Most writers have, at some point along the way, wished the compulsion to write would go away. Writing frequently keeps us from seeing friends, from exercising as much as we’d like to, from creating beautiful gardens and cooking gourmet meals and countless other things we might like to do. But it isn’t an easy compulsion to lay to rest, no matter how much angst it brings us.
Alice Munro recently announced publicly her plan to stop writing. “I’m probably not going to write anymore,” she told a newspaper interviewer in Toronto in June. She has done what she wanted to do with writing. She has an extensive body of work which people read avidly all over the world. She has won numerous literary awards. And, at age eight-one, having survived cancer, coronary bypass surgery, and the death of her second husband, she is understandably tired. It is time to stop, she says.
I have thought so much about what that means to her, and what it is like to give up the activity that has most defined you to yourself and to others.
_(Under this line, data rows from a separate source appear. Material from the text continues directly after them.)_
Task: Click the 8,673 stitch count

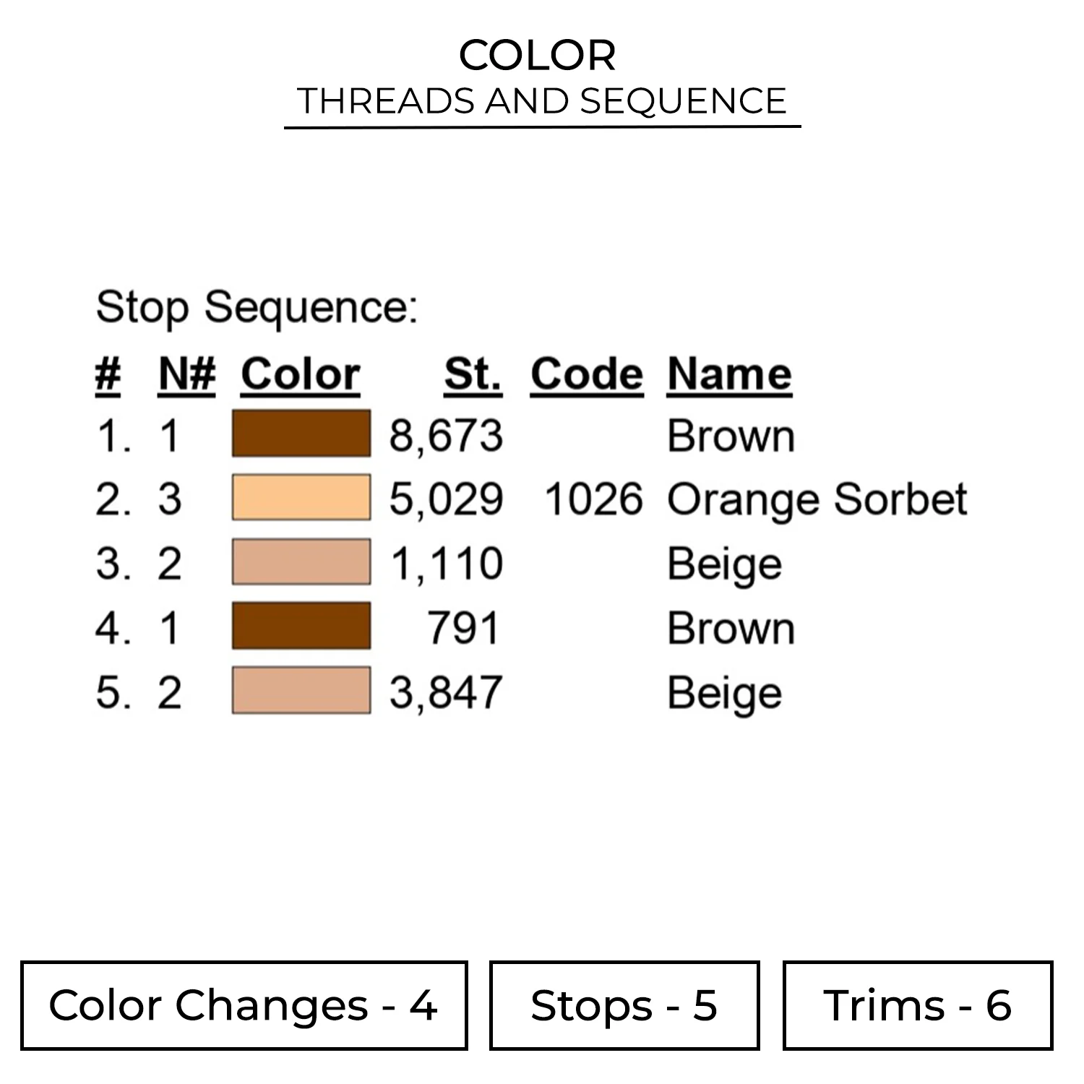Action: pos(446,436)
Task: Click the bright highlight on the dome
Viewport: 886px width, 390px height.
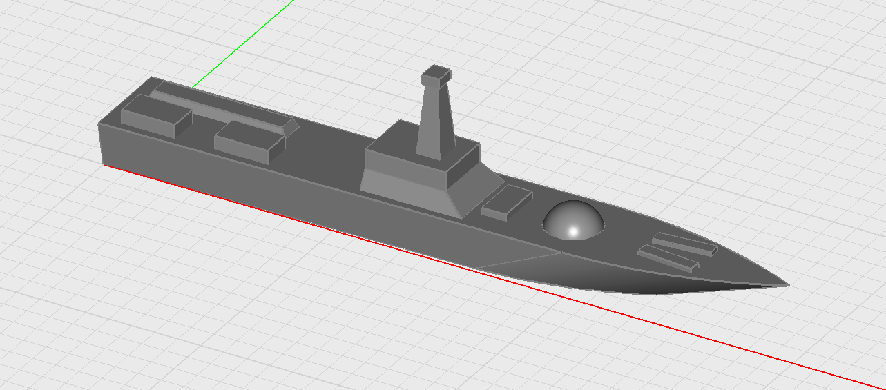Action: click(x=572, y=231)
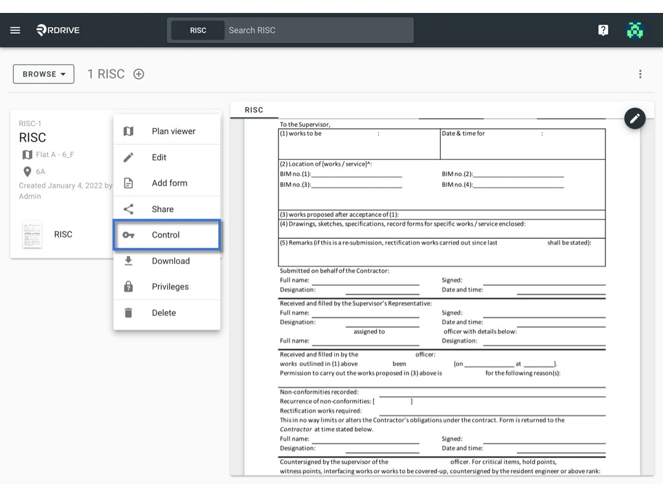The image size is (663, 497).
Task: Click the Search RISC input field
Action: pos(317,30)

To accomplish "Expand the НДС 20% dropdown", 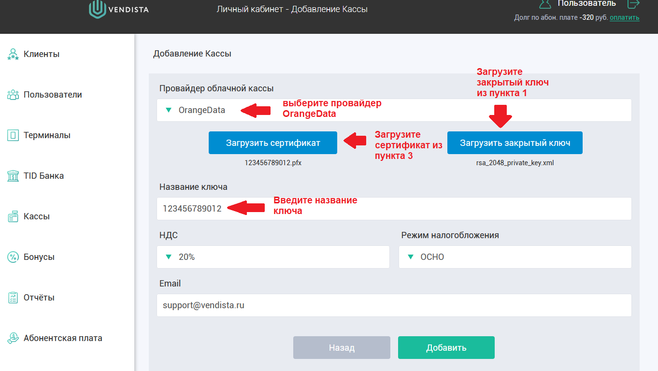I will 273,257.
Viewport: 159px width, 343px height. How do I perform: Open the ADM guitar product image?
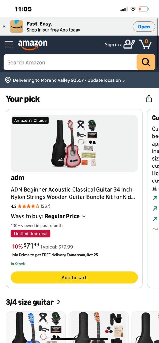pyautogui.click(x=74, y=144)
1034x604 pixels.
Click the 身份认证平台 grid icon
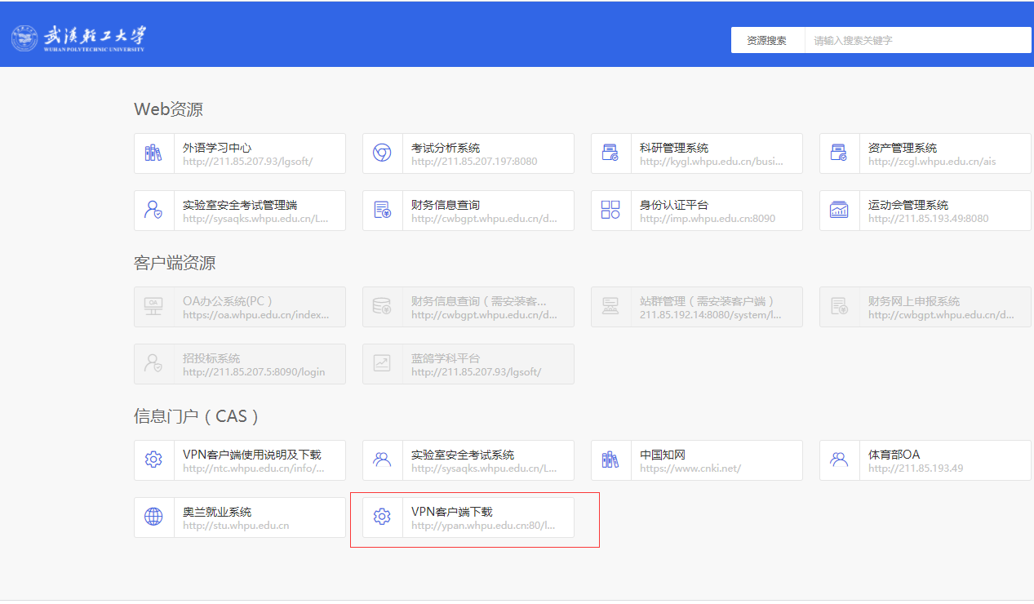click(x=610, y=211)
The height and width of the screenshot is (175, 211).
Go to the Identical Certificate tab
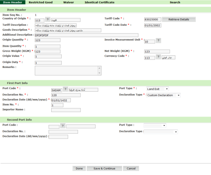click(99, 2)
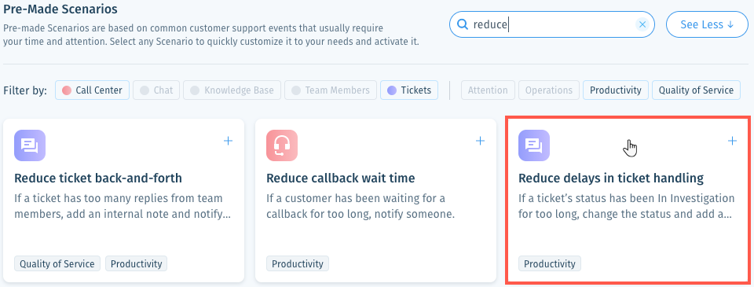Collapse scenarios with See Less button
The height and width of the screenshot is (287, 754).
707,24
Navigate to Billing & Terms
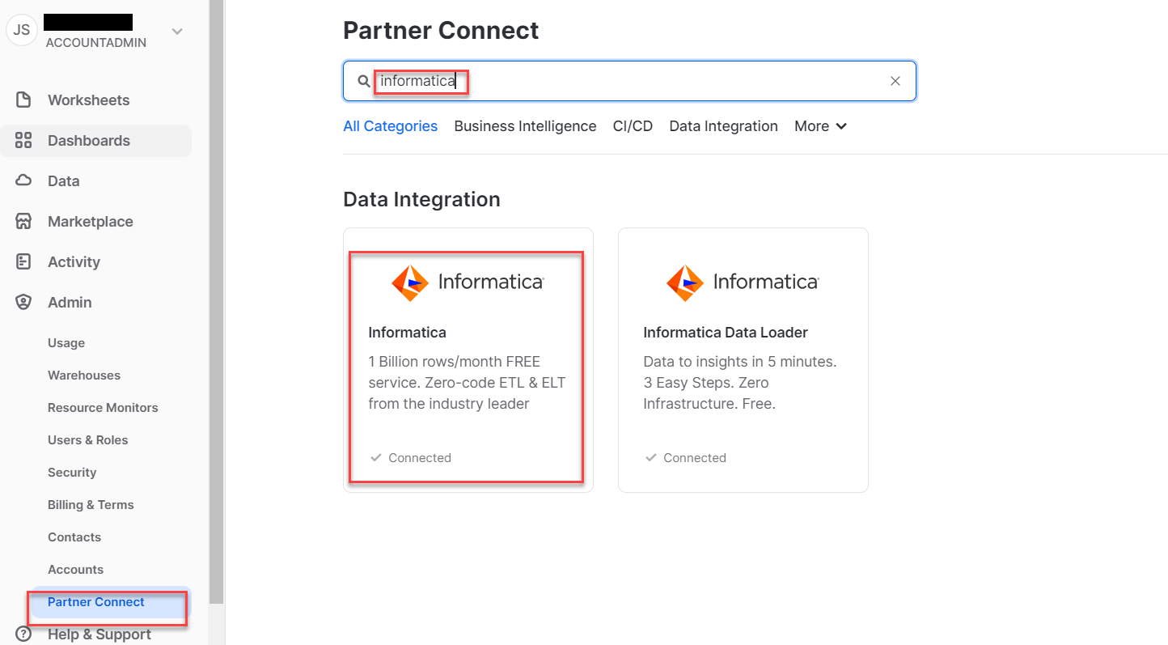The height and width of the screenshot is (645, 1168). pos(91,504)
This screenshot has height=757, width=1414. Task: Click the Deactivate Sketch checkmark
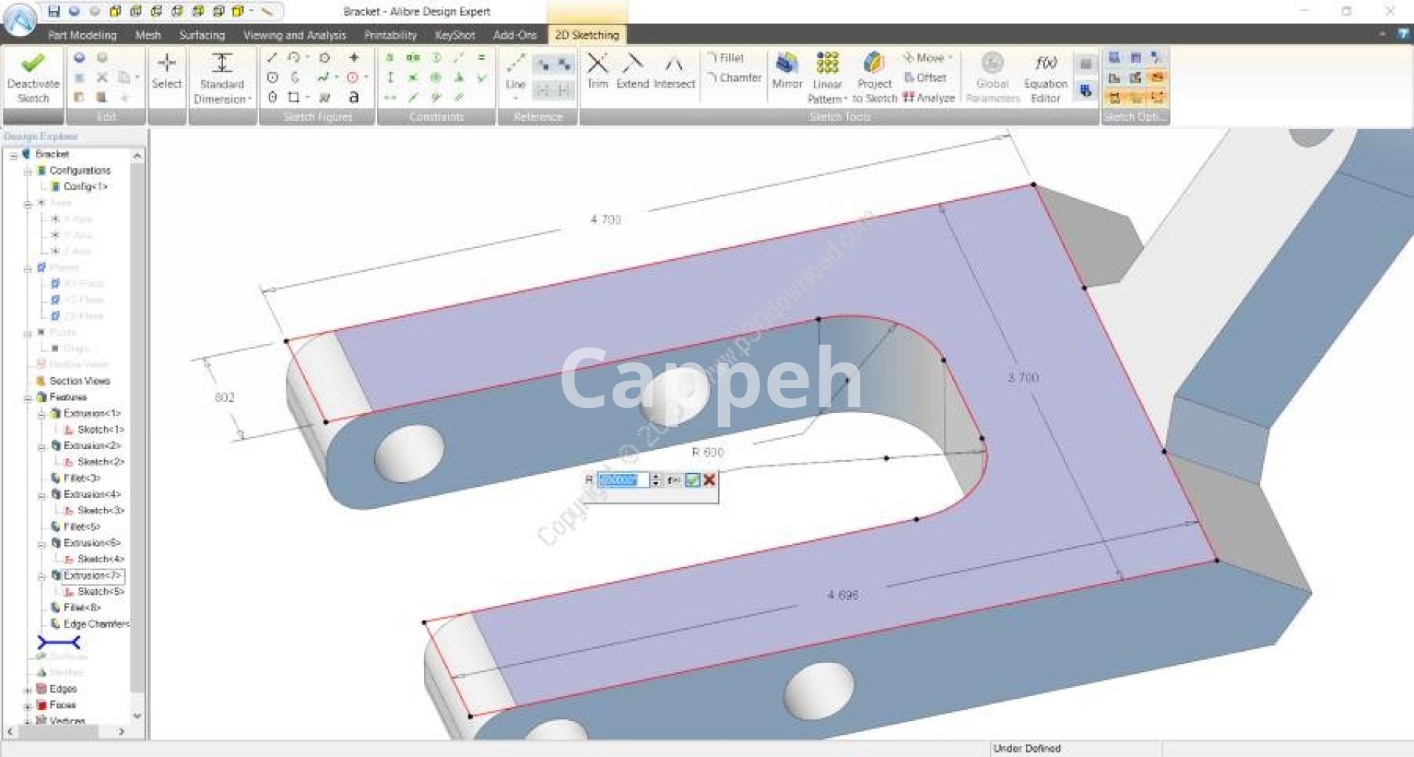[x=33, y=63]
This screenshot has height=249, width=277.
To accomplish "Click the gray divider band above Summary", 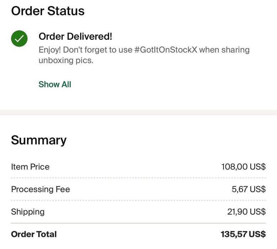I will (x=139, y=112).
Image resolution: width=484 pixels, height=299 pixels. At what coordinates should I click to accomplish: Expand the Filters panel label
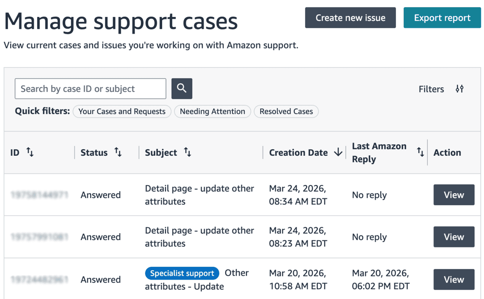point(431,89)
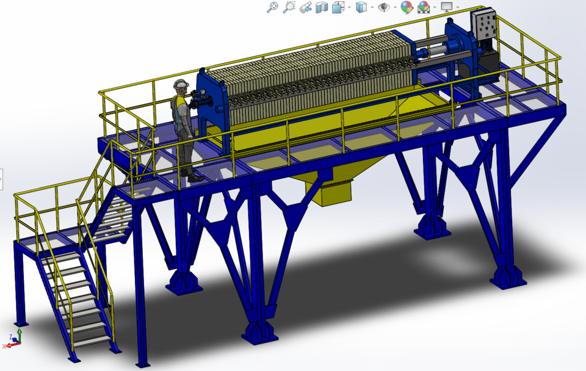The width and height of the screenshot is (586, 371).
Task: Select the worker mannequin component
Action: pos(182,116)
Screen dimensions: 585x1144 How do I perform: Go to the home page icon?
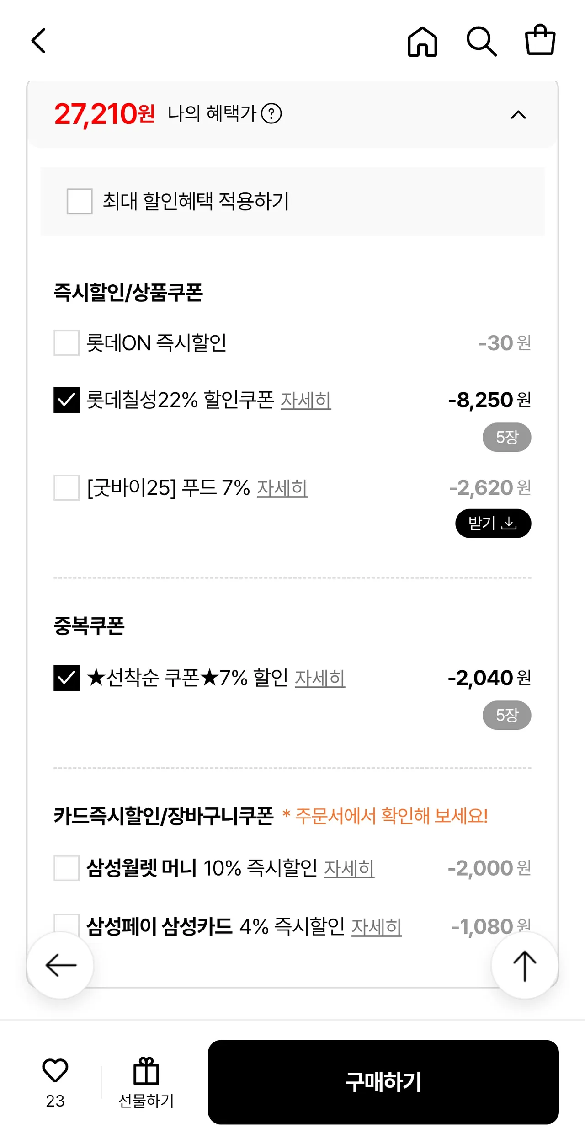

In her own explanations I read between the lines, and I hear ambivalence. That probably for example. Or this: “There is a nice feeling about being just like everyone else now. But it also means that the most important thing in my life is gone.” (New York Times, July 2, 2013)
Munro made a similar claim that she intended to stop writing back in 2006, and then she went on to write and publish her most recent book Dear Life. I suspect she means it this time; she possibly really won’t write another book. But I would also maintain that she won’t stop being a writer. Because a large part of being a writer is viewing the world as a writer does, moving through the days with an eye for odd detail, an ear tuned to the rhythms of dialogue. Being a writer is not solely about getting words onto the page, it is also about a way of living, a habit of converting life’s messiness into stories, told with precise and astutely chosen details.
Seeing the world as a writer is a habit learned not overnight but over years, and because it develops slowly it is deeper than most habits, and I am quite sure it does not depart simply because you tell it to go away.